ICLR 2023 Accepted Paper
Link: https://github.com/Jiahao000/MFM
Summary
- MFM Approach
- Masks a portion of the input image's frequency components.
- Predicts the missing frequencies in the frequency spectrum.
- Key Insight
- Predicting masked components in the frequency domain better reveals underlying image patterns than predicting masked patches in the spatial domain.
- The frequency domain is more effective due to high spatial redundancy.
- Mask-and-Predict Strategy
- With the appropriate configuration:
- Utilizes structural information within high-frequency components.
- Leverages low-level statistics among low-frequency components.
- Facilitates effective representation learning.
- With the appropriate configuration:
- Framework Features
- Employs a simple non-Siamese architecture.
- Does not use:
- Extra data
- Extra models
- Mask tokens
- Experimental Results
- Demonstrates competitive performance in image classification and semantic segmentation tasks.
- Achieves advanced robustness across various benchmarks.
- Outperforms recent masked image modeling approaches in both performance and robustness.
Introduction or Motivation
- interested in investigating the effectiveness of other corruption strategies for self-supervised representation learning.
- first explore the corruption recipes commonly applied in low-level image processing tasks
- including image super-resolution (SR), deblurring, and denoising.
- Corruptions induced in the spatial domain prevent us from analyzing what specific information is corrupted and needs to be reconstructed.
- To better understand these low-level corruptions, we shift our attention from the spatial image domain to the frequency domain.
Method
Overview
- perform Fast Fourier Transform (FFT) to convert each input image into its frequency representation
- mask a portion of frequencies on the frequency spectrum using a low-/high-pass filter.
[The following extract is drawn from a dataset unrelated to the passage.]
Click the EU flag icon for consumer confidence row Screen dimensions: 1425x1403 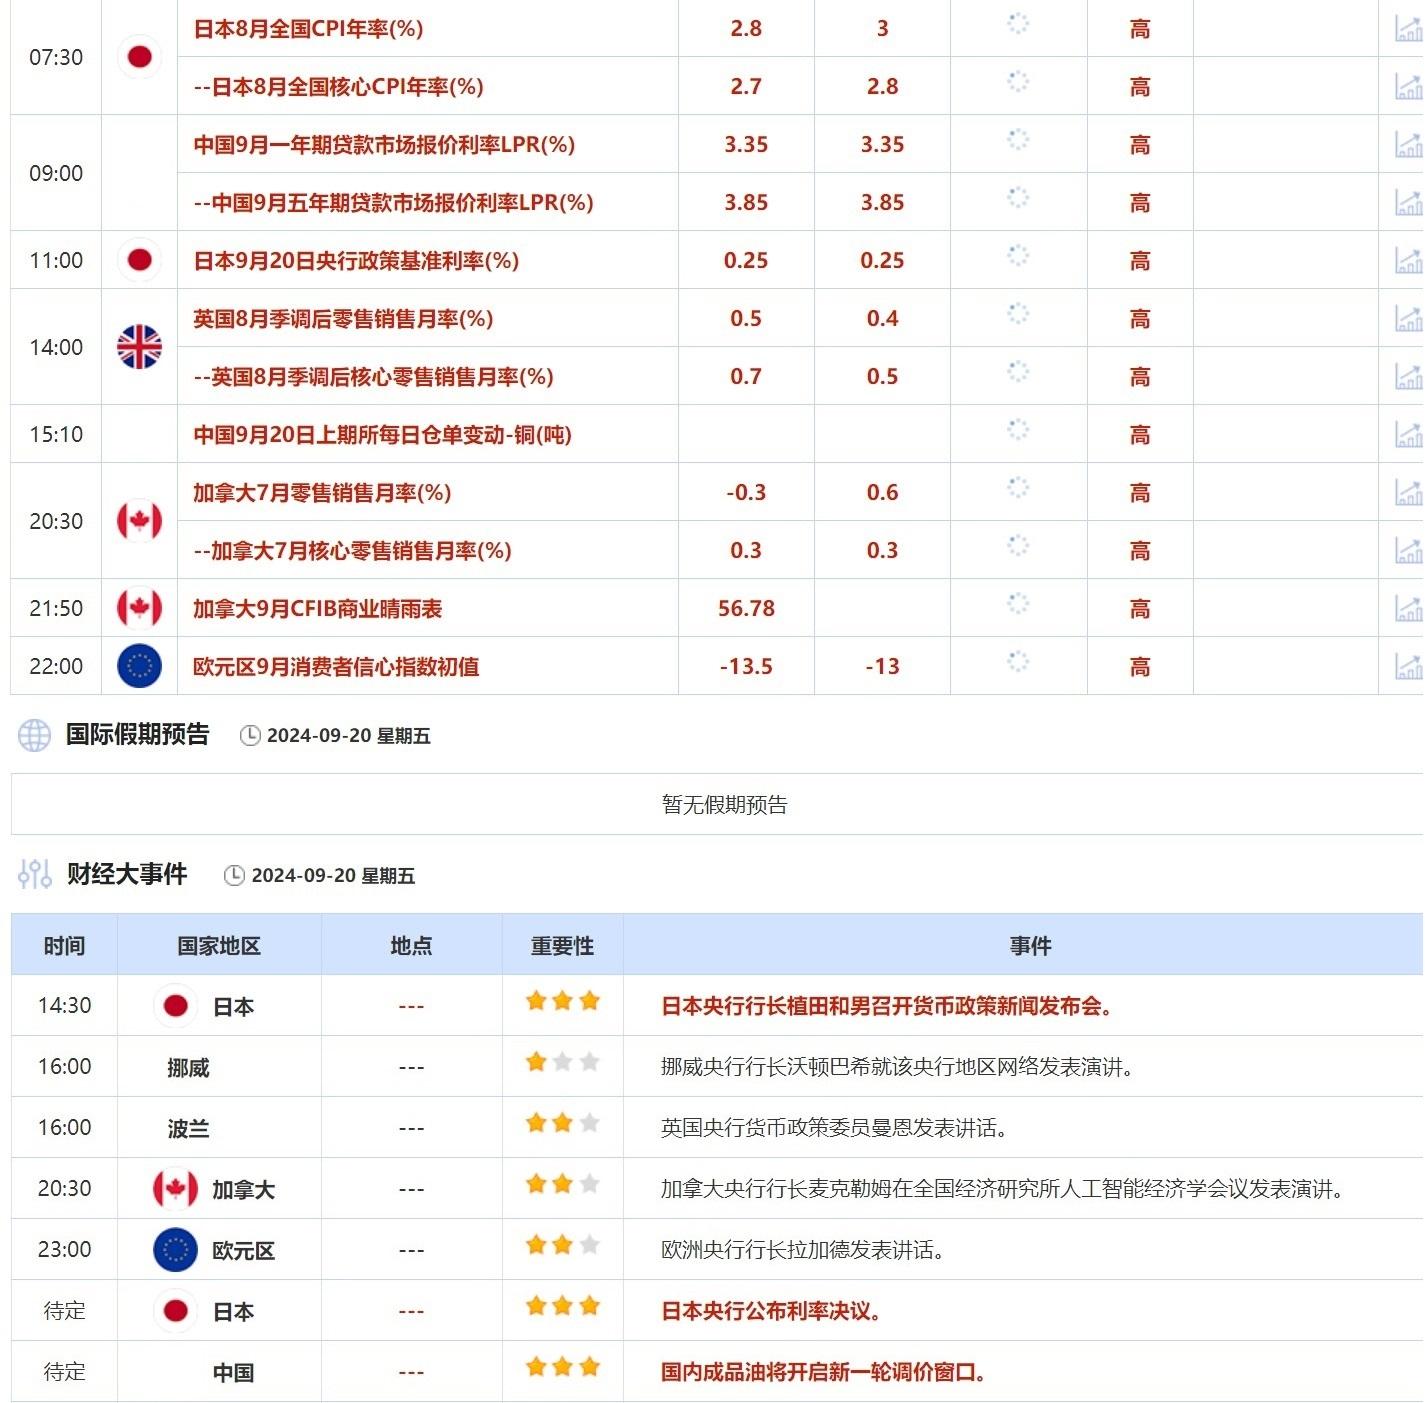tap(140, 665)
- With inverse FFT (iFFT), we finally take the corrupted image with some of the frequencies attenuated as input.
- Our decoder is a lightweight linear layer that reconstructs the masked frequency values on the frequency spectrum via a frequency loss.
Reconstruction Target
def loss_formulation(self, recon_freq, real_freq, matrix=None):
# frequency distance using (squared) Euclidean distance
tmp = (recon_freq - real_freq) ** 2
loss = torch.sqrt(tmp[..., 0] + tmp[..., 1] + 1e-12) ** self.loss_gamma
if self.with_matrix:
# spectrum weight matrix
if matrix is not None:
# if the matrix is predefined
weight_matrix = matrix.detach()
else:
# if the matrix is calculated online: continuous, dynamic, based on current Euclidean distance
matrix_tmp = (recon_freq - real_freq) ** 2
matrix_tmp = torch.sqrt(matrix_tmp[..., 0] + matrix_tmp[..., 1]) ** self.matrix_gamma
# whether to adjust the spectrum weight matrix by logarithm
if self.log_matrix:
matrix_tmp = torch.log(matrix_tmp + 1.0)
# whether to calculate the spectrum weight matrix using batch-based statistics
if self.batch_matrix:
matrix_tmp = matrix_tmp / matrix_tmp.max()
else:
matrix_tmp = matrix_tmp / matrix_tmp.max(-1).values.max(-1).values[:, :, :, None, None]
matrix_tmp[torch.isnan(matrix_tmp)] = 0.0
matrix_tmp = torch.clamp(matrix_tmp, min=0.0, max=1.0)
weight_matrix = matrix_tmp.clone().detach()
assert weight_matrix.min().item() >= 0 and weight_matrix.max().item() <= 1, (
'The values of spectrum weight matrix should be in the range [0, 1], '
'but got Min: %.10f Max: %.10f' % (weight_matrix.min().item(), weight_matrix.max().item()))
# dynamic spectrum weighting (Hadamard product)
loss = weight_matrix * loss
return loss
Experiment
- Importance of Hyperparameters
- Finding the right hyperparameters is crucial.
- Decoder Design Choice
- Opted for a linear layer instead of an 8-layer decoder because a linear layer alone appears sufficient.
- Training Speed and Scalability
- The architecture is inherently slower than MAE in terms of overall training speed.
- Training was generally limited to ViT-B, indicating that larger models may face diminishing returns as their drawbacks outweigh the benefits.
- Performance Comparison with Existing Models
- Compared to CrossMAE and FastConvMAE, MFM delivers comparable performance for smaller models.
- However, as model size increases, MFM becomes less attractive due to slower training speeds and scalability issues.